Background: Cefoselis is a fourth-generation cephalosporin primarily indicated for infections caused by susceptible bacteria. The pharmacokinetic (PK) characteristics, efficacy and safety of cefoselis in paediatric patients with haematological malignancies remain unclear, posing a risk of suboptimal exposure and associated therapeutic failure or toxicity. Therefore, we studied cefoselis pharmacokinetics (PK) to optimize dosing in paediatric patients with haematological malignancies.

Methods: Blood samples were collected from paediatric patients with haematological malignancies. A population PK (PopPK) analysis was performed using NONMEM (v7.4). Monte Carlo simulations were used to evaluate current dosing regimens by calculating the PTA. Pharmacodynamic target was defined as unbound plasma concentrations above the MIC throughout the entire dosing interval. Clinical efficacy and safety data were collected.
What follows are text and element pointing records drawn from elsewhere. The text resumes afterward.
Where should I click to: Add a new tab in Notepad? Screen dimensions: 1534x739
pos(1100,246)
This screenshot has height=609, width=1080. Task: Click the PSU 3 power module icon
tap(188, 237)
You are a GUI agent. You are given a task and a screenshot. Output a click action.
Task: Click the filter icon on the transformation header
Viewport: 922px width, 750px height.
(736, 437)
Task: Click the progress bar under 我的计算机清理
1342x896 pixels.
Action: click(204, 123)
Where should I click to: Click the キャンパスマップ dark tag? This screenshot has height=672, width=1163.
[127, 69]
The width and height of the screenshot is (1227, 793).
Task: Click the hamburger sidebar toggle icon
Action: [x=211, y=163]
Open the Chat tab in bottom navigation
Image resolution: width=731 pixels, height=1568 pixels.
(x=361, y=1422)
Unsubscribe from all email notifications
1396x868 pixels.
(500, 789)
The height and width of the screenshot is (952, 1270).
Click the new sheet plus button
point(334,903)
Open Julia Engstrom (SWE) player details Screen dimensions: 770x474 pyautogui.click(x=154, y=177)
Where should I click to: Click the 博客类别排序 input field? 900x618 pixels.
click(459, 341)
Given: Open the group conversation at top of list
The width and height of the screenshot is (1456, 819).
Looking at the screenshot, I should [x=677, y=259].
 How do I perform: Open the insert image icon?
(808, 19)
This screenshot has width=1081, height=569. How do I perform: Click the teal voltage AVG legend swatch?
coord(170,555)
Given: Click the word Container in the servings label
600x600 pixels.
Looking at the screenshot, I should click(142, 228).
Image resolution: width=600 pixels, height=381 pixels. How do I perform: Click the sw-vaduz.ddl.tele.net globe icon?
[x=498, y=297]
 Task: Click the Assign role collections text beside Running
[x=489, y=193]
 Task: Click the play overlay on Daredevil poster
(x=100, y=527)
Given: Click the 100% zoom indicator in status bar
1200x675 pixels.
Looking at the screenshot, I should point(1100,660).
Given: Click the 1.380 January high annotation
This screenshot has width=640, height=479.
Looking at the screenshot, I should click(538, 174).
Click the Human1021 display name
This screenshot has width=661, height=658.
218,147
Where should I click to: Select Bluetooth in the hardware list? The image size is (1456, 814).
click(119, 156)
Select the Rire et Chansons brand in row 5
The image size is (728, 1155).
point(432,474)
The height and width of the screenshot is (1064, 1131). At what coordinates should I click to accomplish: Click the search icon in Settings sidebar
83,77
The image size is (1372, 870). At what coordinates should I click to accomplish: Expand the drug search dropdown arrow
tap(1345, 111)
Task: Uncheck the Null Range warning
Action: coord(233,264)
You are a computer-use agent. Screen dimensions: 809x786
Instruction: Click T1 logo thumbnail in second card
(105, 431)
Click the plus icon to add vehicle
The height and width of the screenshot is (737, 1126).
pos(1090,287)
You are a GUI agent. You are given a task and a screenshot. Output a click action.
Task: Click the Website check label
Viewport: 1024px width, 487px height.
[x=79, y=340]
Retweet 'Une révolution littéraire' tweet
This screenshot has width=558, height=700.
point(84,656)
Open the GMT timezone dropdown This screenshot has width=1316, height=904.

Results: A total of 96 samples from 53 patients were collected. A two-compartment model with zero-order input and first-order elimination best described the PK of cefoselis after IV administration. Weight was the only covariate that affected PK. Monte Carlo simulations showed that the PTA was more than 96.7% for susceptible pathogens (MIC = 0.25 mg/L) at 40 mg/kg, and less than 30.5% for Pseudomonas aeruginosa (MIC = 32 mg/L) at 80 mg/kg. A total of 39 patients had body temperatures below 37.3°C after 3 ± 1 days of cefoselis treatment (with a median baseline temperature of 38.5°C). There were no adverse events leading to discontinuation.

Conclusions: A PopPK model of cefoselis in paediatric patients with haematological malignancies was established and the dosing regimens were evaluated.